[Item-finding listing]
--

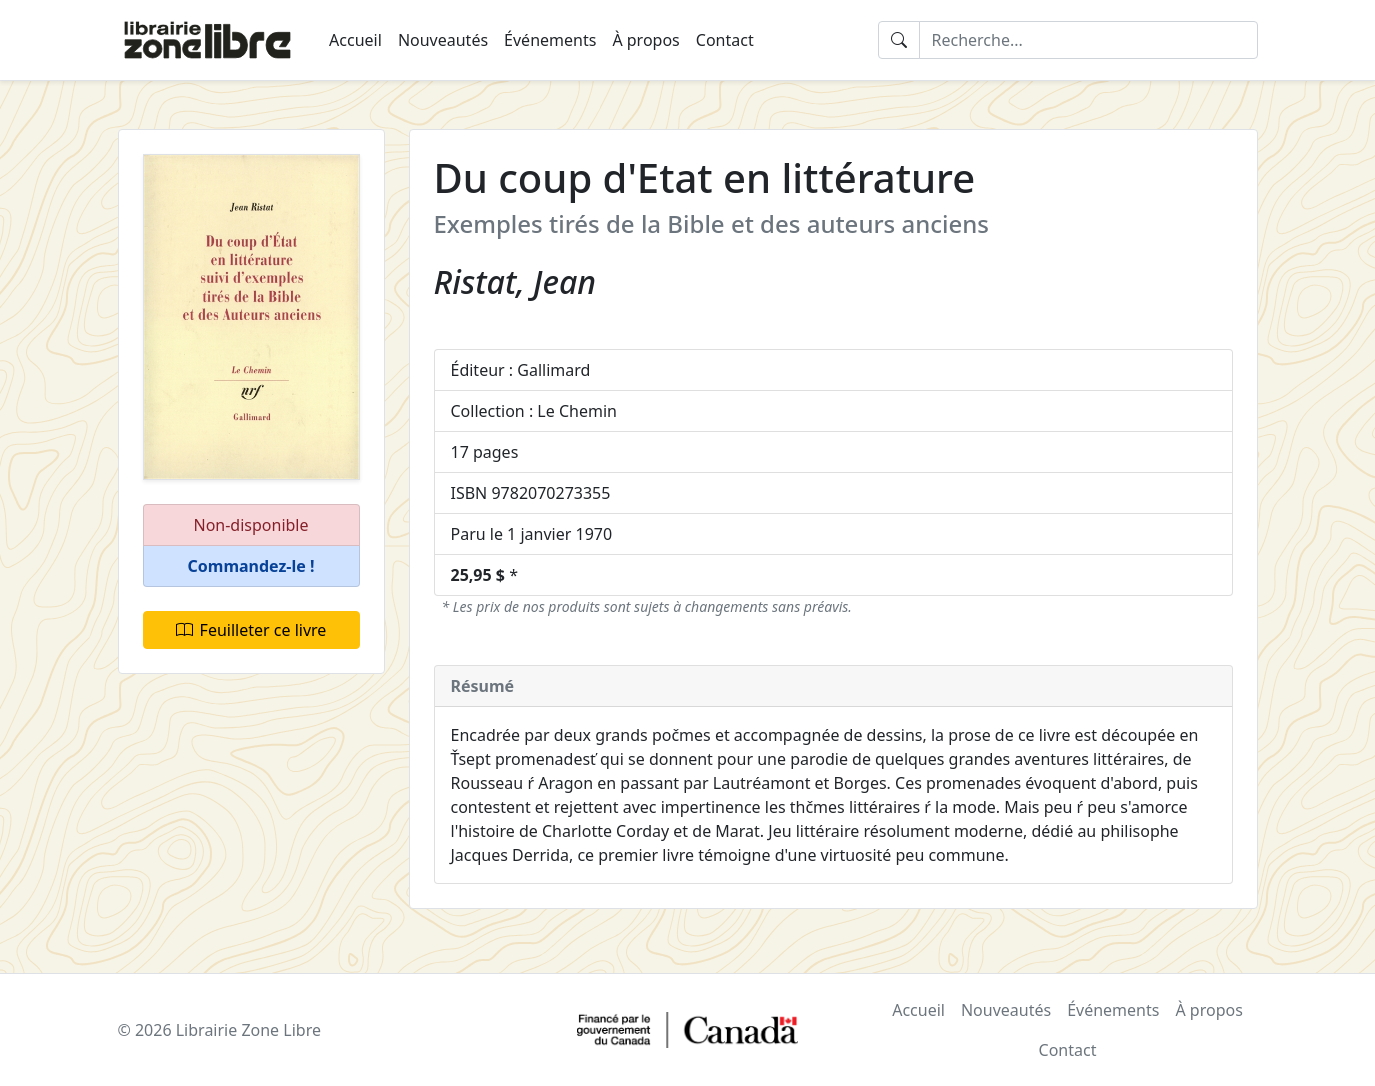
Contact (725, 40)
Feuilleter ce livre (251, 630)
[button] (251, 566)
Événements (550, 40)
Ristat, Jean (515, 281)
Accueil (355, 40)
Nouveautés (443, 40)
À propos (645, 40)
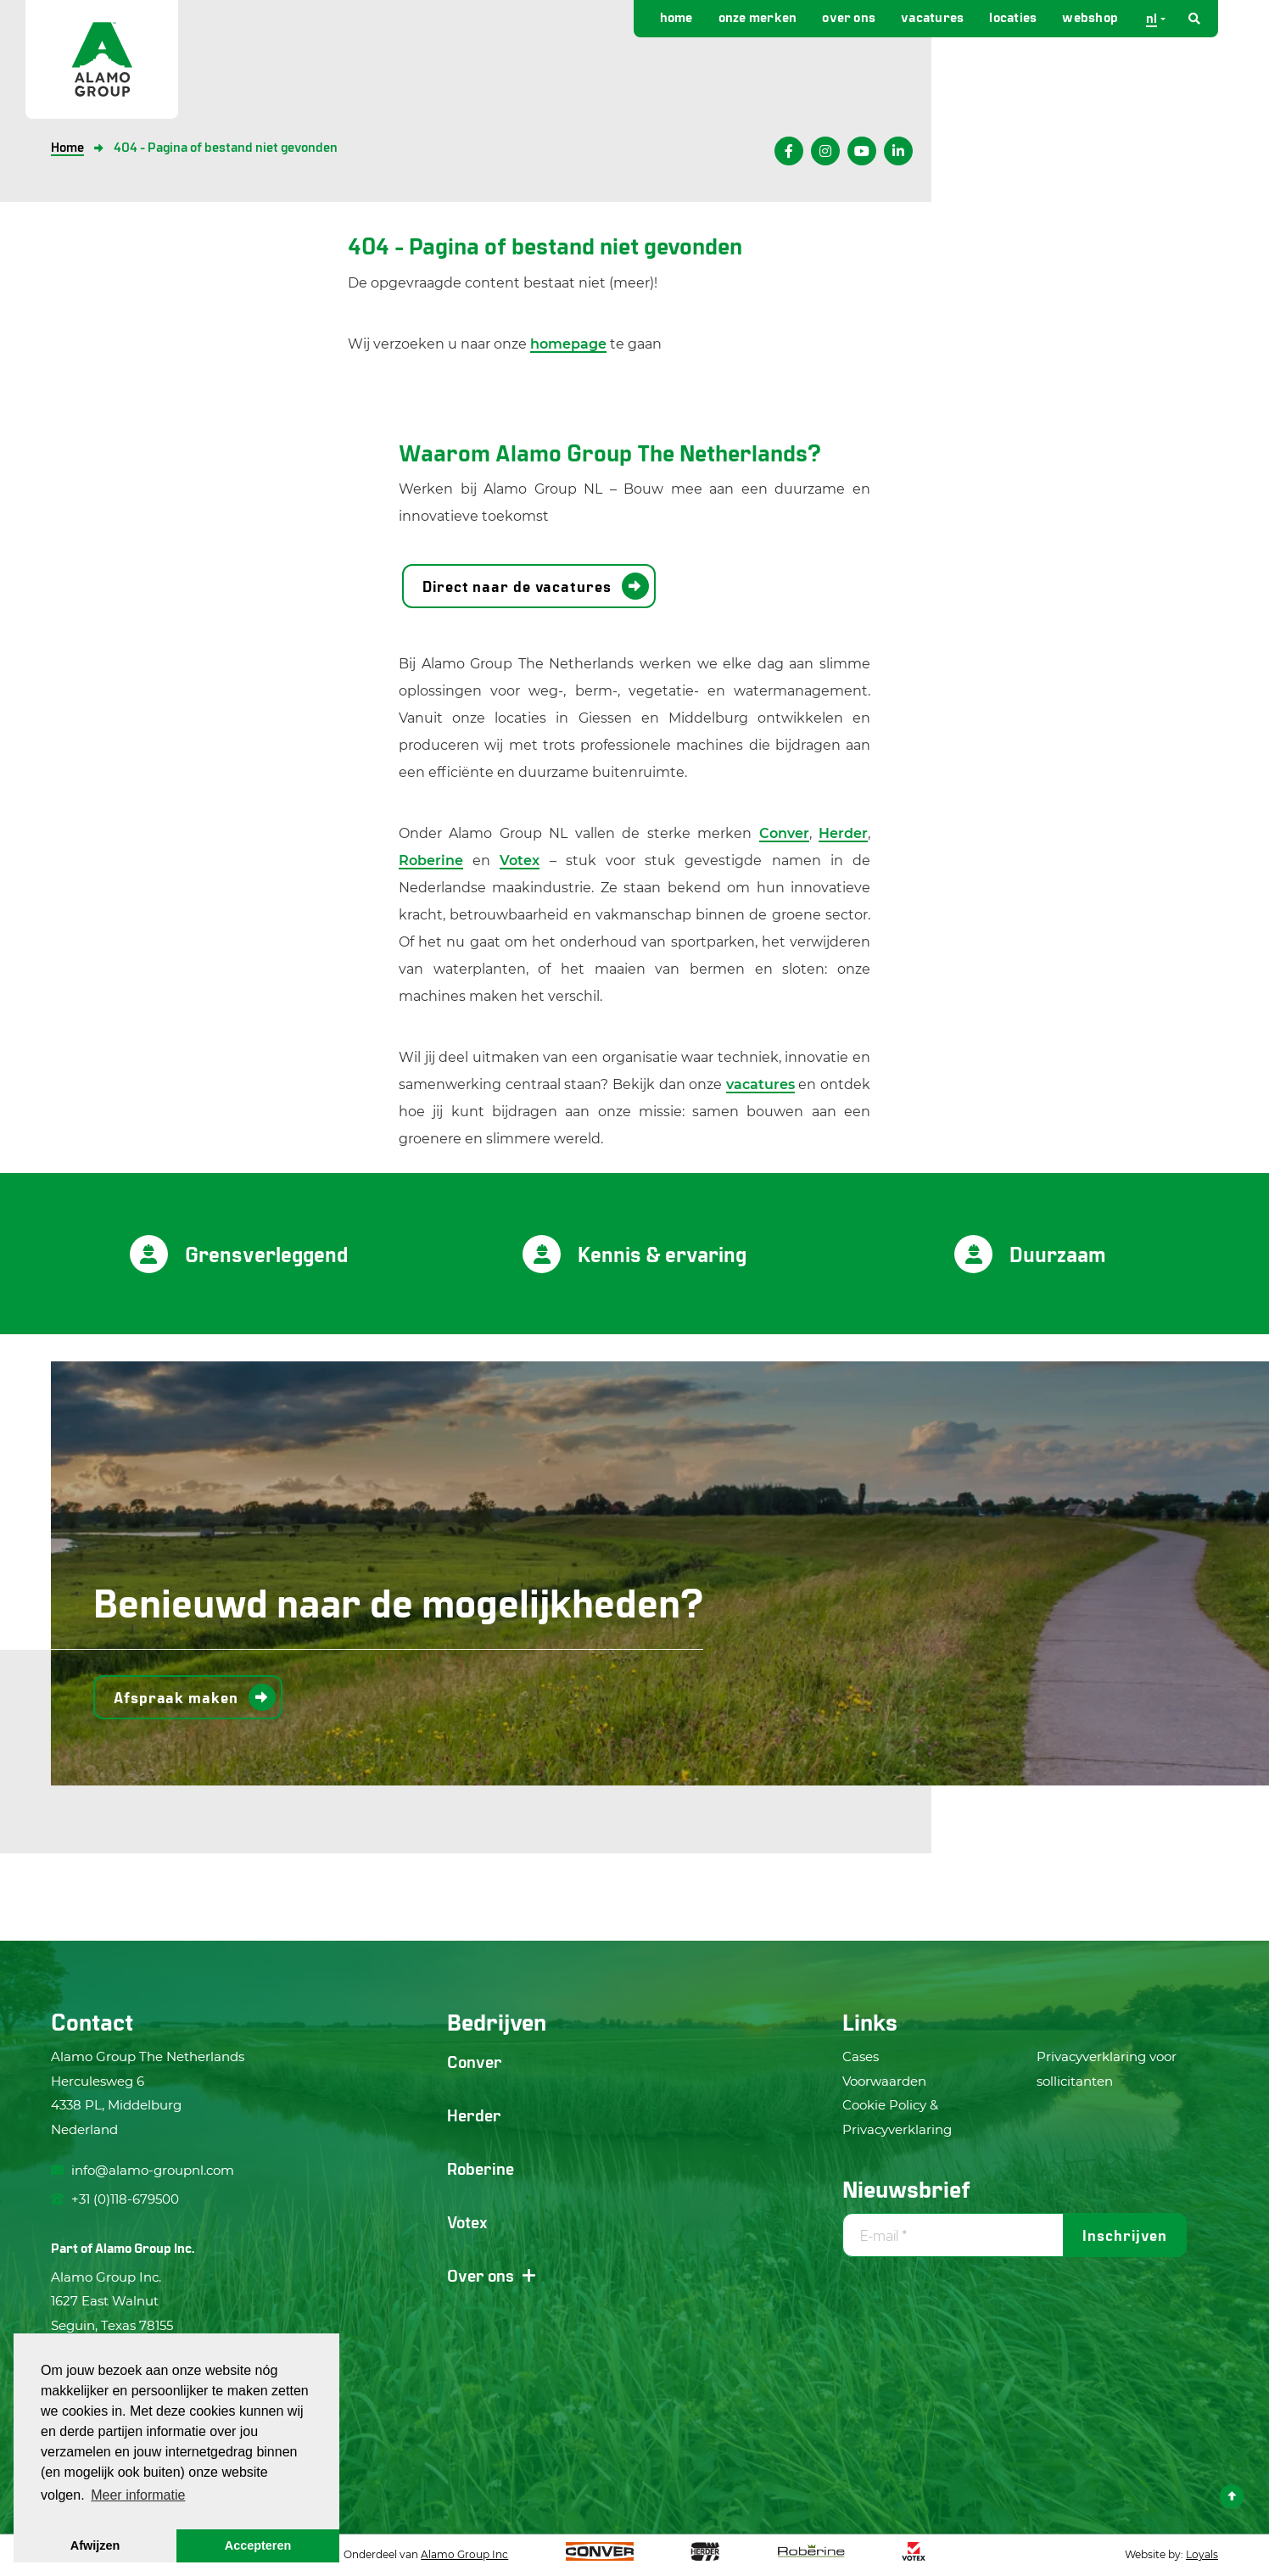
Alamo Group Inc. (144, 2247)
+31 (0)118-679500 (115, 2199)
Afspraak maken (176, 1697)
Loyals (1202, 2554)
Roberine (431, 860)
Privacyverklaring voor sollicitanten (1107, 2068)
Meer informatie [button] (138, 2495)
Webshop (1090, 16)
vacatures (760, 1084)
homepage (568, 344)
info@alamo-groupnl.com (142, 2170)
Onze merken (757, 16)
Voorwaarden (884, 2081)
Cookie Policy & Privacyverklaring (897, 2117)
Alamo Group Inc (464, 2554)
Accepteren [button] (258, 2545)
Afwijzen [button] (95, 2545)
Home (676, 16)
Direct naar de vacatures (517, 586)
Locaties (1013, 16)
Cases (860, 2056)
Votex (519, 860)
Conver (784, 833)
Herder (843, 833)
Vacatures (932, 16)
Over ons (848, 16)
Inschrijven (1124, 2235)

--

Change "Afspraak maken" to "Afspraak plannen" everywhere in the listing and write out its lines again with nothing else altered. Leave out the picture lines.

Worked solution:
Contact (725, 40)
Feuilleter ce livre (251, 630)
[button] (251, 566)
Événements (550, 40)
Ristat, Jean (515, 281)
Accueil (355, 40)
Nouveautés (443, 40)
À propos (645, 40)
Alamo Group Inc. (144, 2247)
+31 (0)118-679500 (115, 2199)
Afspraak plannen (176, 1697)
Loyals (1202, 2554)
Roberine (431, 860)
Privacyverklaring voor sollicitanten (1107, 2068)
Meer informatie [button] (138, 2495)
Webshop (1090, 16)
vacatures (760, 1084)
homepage (568, 344)
info@alamo-groupnl.com (142, 2170)
Onze merken (757, 16)
Voorwaarden (884, 2081)
Cookie Policy & Privacyverklaring (897, 2117)
Alamo Group Inc (464, 2554)
Accepteren [button] (258, 2545)
Afwijzen [button] (95, 2545)
Home (676, 16)
Direct naar de vacatures (517, 586)
Locaties (1013, 16)
Cases (860, 2056)
Votex (519, 860)
Conver (784, 833)
Herder (843, 833)
Vacatures (932, 16)
Over ons (848, 16)
Inschrijven (1124, 2235)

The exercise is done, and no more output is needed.